You’ll learn how to use PowerShell to find duplicate files and how to remove them. In addition, you can see a more user-friendly tool to scan and delete duplicate files without difficult operation and totally safe.
As a command-line shell and scripting language created, PowerShell is intended to automate administrative activities, maintain system configurations, and handle different system-related procedures effectively. It is built on the.NET framework, which grants it access to a large variety of system functions and libraries, making it an indispensable tool for a wide range of users.
One of PowerShell's standout features is its ability to interact with the Windows operating system, services, and applications through commands.
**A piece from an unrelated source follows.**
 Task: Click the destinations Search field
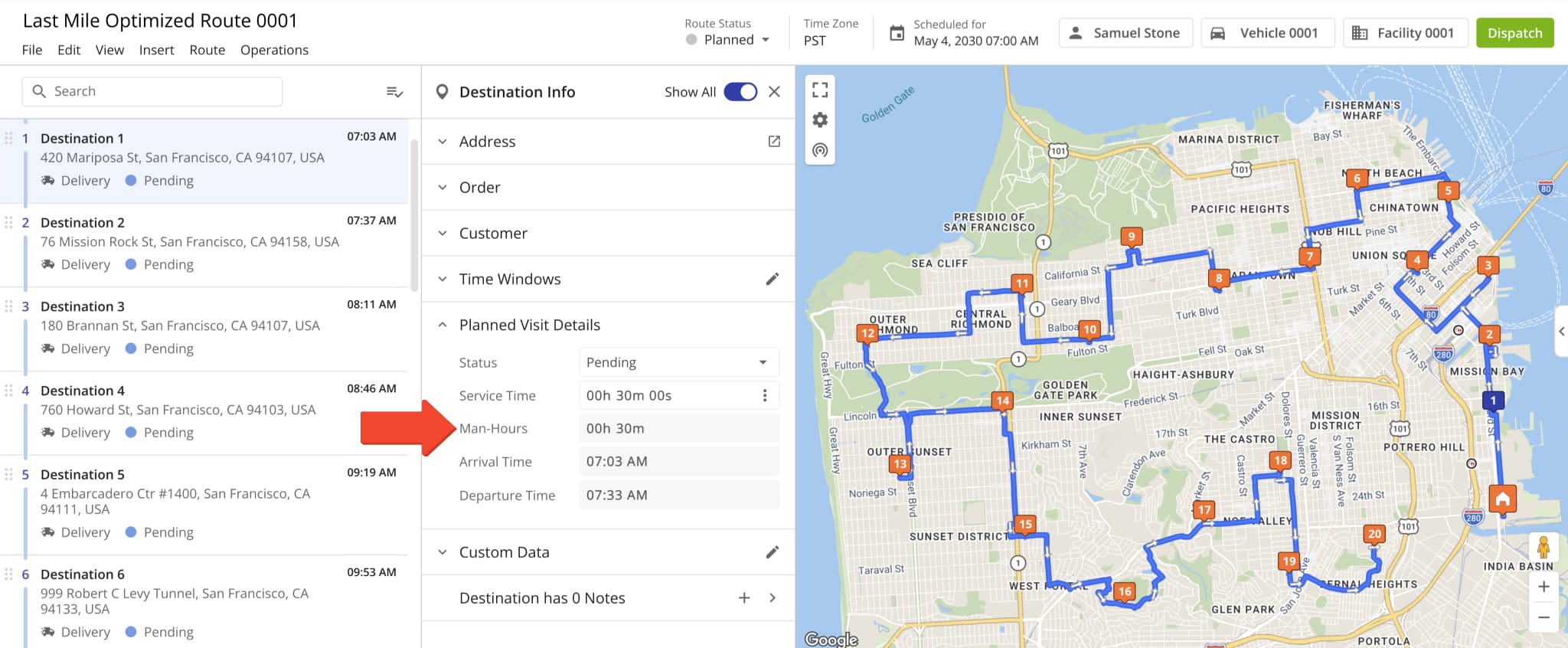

These commands are designed to be easy to use and follow a consistent naming convention, making it easier to discover and use them effectively.
PowerShell's versatility and extensibility make it an invaluable tool for locating and eliminating duplicate files on a Windows PC. You may search your system, discover duplicate files based on numerous criteria, such as content, name, or size, and securely delete them to free up critical disk space with a few particular commands and scripts.
In this part, we’ll provide a step-by-step guide on how to use PowerShell to find and remove duplicate files, demonstrating the script to achieve this goal. But, before we start, you need to know that there is the risk that you may lose data or meet some other irreversible consequences if you type the wrong commands, please make sure you understand and input the right commands.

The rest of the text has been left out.